(Pixel coordinate grounding data)
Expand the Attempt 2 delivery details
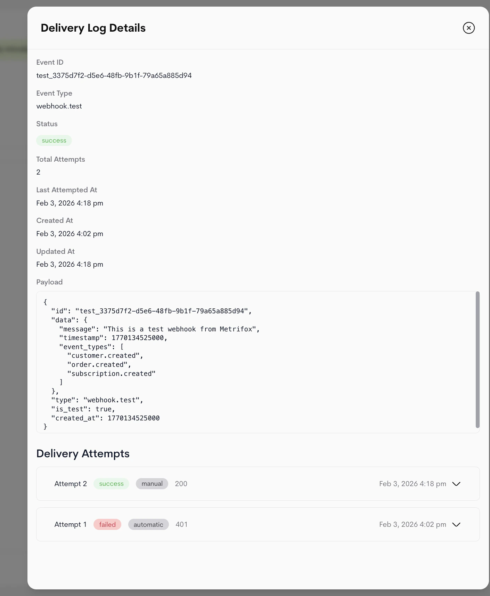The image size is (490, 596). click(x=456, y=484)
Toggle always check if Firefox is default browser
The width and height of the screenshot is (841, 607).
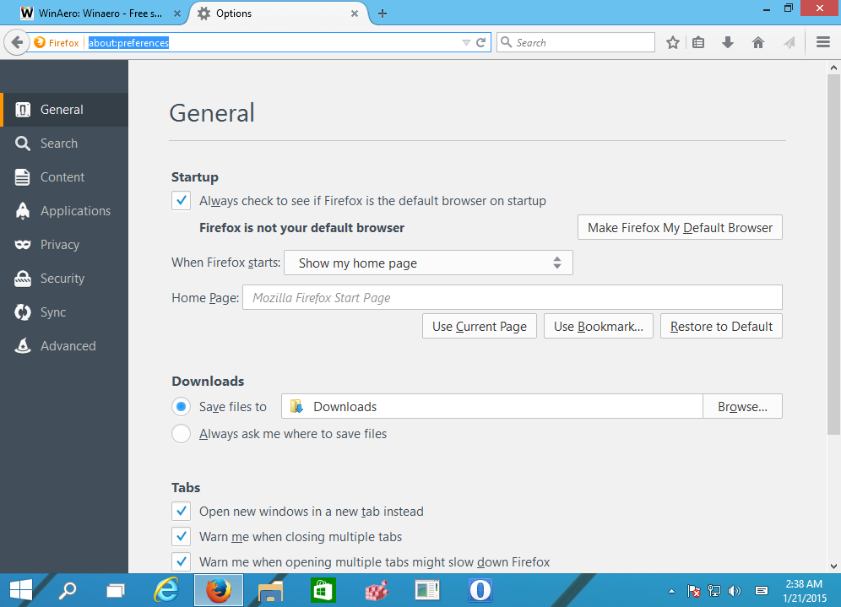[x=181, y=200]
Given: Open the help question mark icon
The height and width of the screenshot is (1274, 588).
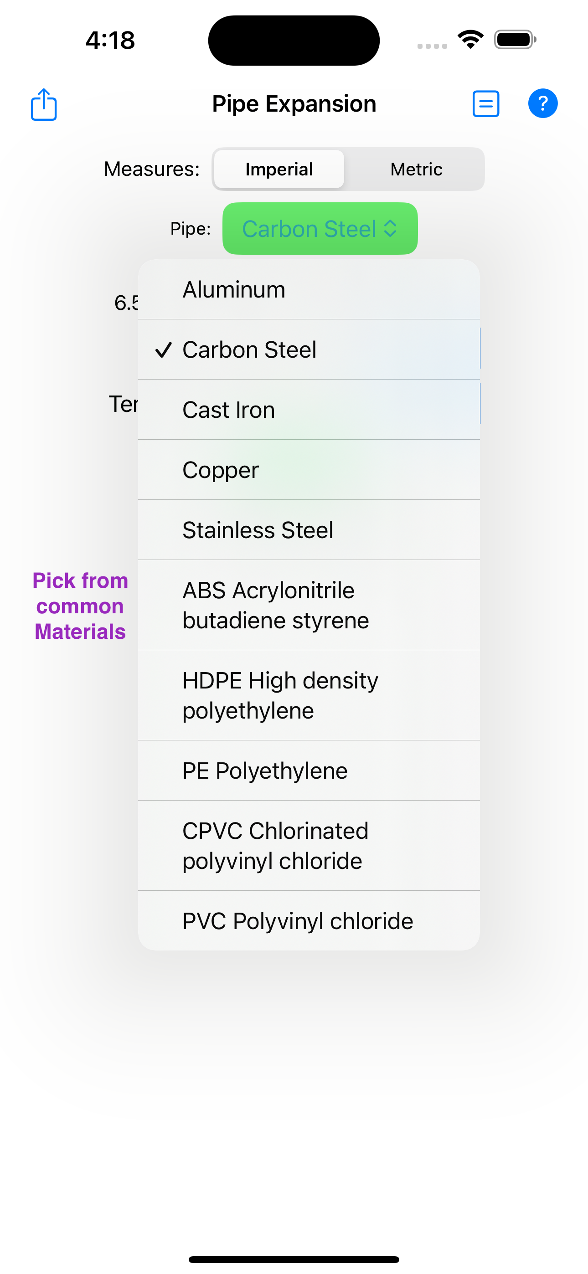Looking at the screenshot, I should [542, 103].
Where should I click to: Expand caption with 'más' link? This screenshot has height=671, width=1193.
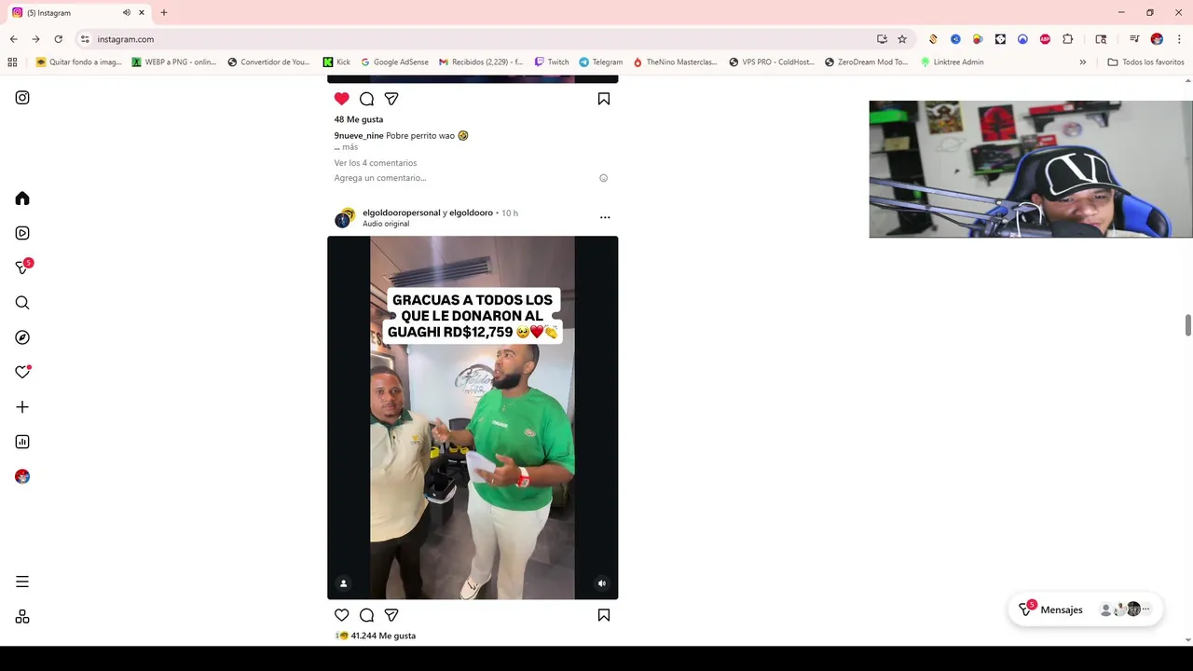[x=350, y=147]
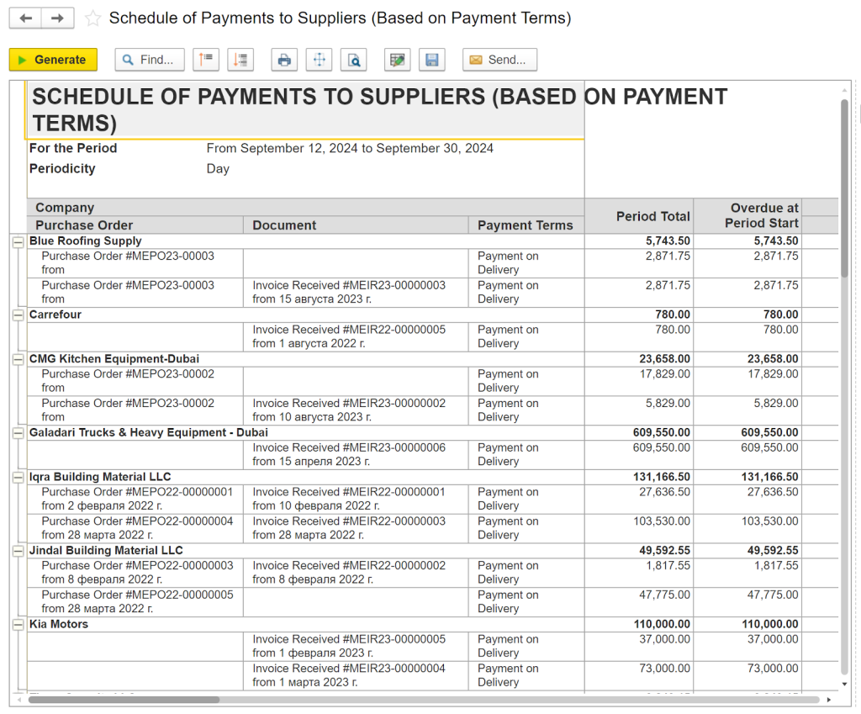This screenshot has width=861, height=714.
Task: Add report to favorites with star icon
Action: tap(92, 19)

Task item> Once the pictures are set aside, repeat the remaining data word for word.

Answer to the problem>
Expand the Attempt 2 delivery details
The image size is (490, 596). click(x=456, y=484)
Toggle always check if Firefox is default browser
The width and height of the screenshot is (841, 607).
[x=181, y=200]
Given: Open the help question mark icon
The height and width of the screenshot is (1274, 588).
Looking at the screenshot, I should [542, 103].
Where should I click to: Expand caption with 'más' link? This screenshot has height=671, width=1193.
[x=350, y=147]
This screenshot has width=861, height=714.
Task: Add report to favorites with star icon
Action: tap(92, 19)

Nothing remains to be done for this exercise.